BRIEF A → According to the text about the Berceuses radio station, what is its first air date?
BRIEF B → In the records, reproduce the lines exactly, beginning at the line that contains "Identify the location of arrow-right-icon: ⟶." and stopping after the line that contains "(308, 844).". Leave the pictures out of your output.

Berceuses.com

Paris; France;
- Broadcast area: France

Programming
- Format: Lullabies, baby songs

Ownership
- Owner: Julien Bocher

History
- First air date: June 2021

Links
- Webcast: player.radioking.io/berceuses1/
- Website: berceuses.com

= Berceuses (radio station) =

Berceuses.com, usually just referred to as Berceuses, (lit. "Lullabies" in French) is an online radio station hosted on RadioKing broadcasting lullabies for babies. It broadcasts 24/7 with the lullabies, and it claims that it offers "The softest possible musical instrumentalization and arranging to promote sleep and calm, but also to allow parents to hum lullabies." The lullabies also can be covers of popular songs, as well as lullaby covers for 80s songs, and they also have playlists for their most listened to playlists, which are available through their website.

SUPPLIED DATA →
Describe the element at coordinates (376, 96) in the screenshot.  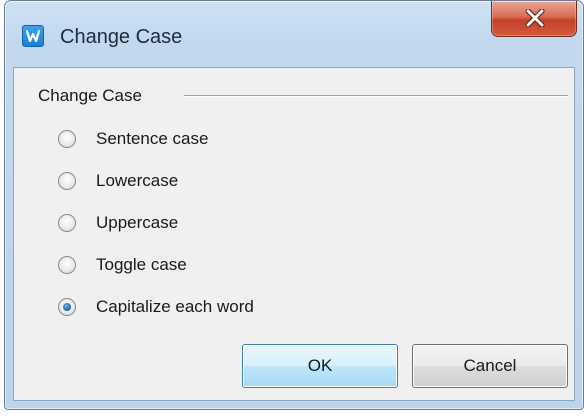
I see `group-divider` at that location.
--
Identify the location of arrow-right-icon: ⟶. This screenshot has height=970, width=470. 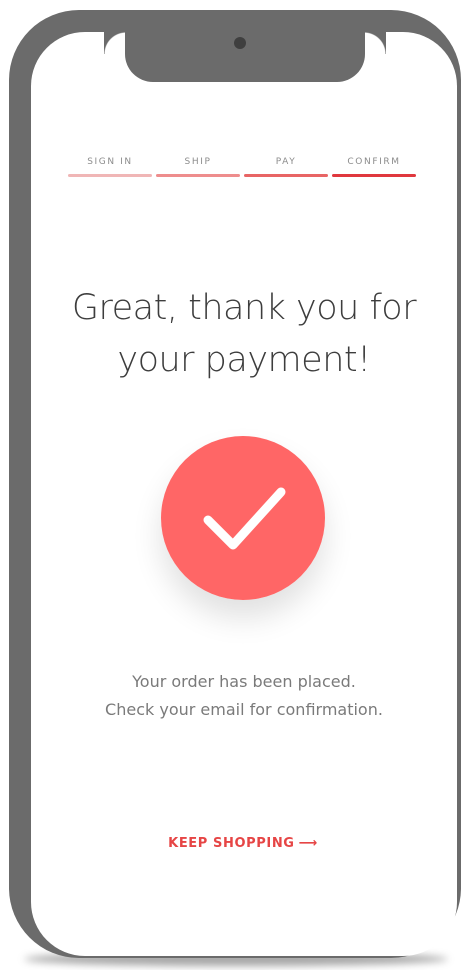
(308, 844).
* * *
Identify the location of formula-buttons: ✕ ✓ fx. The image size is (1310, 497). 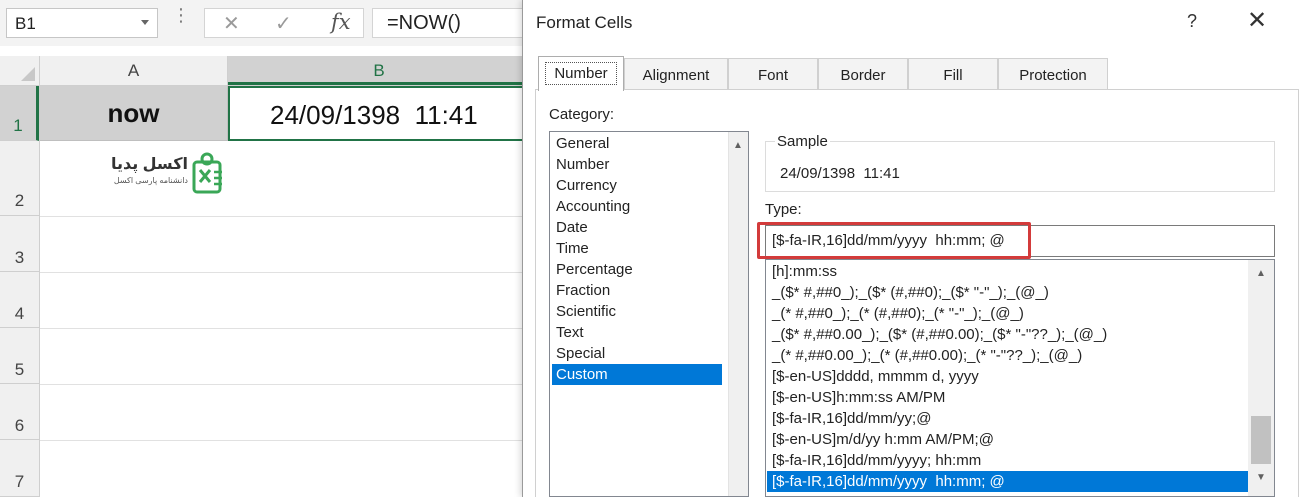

EXERCISE SOLUTION A → June 2021

EXERCISE SOLUTION B →
Identify the location of arrow-right-icon: ⟶. This screenshot has height=970, width=470. 
(308, 844).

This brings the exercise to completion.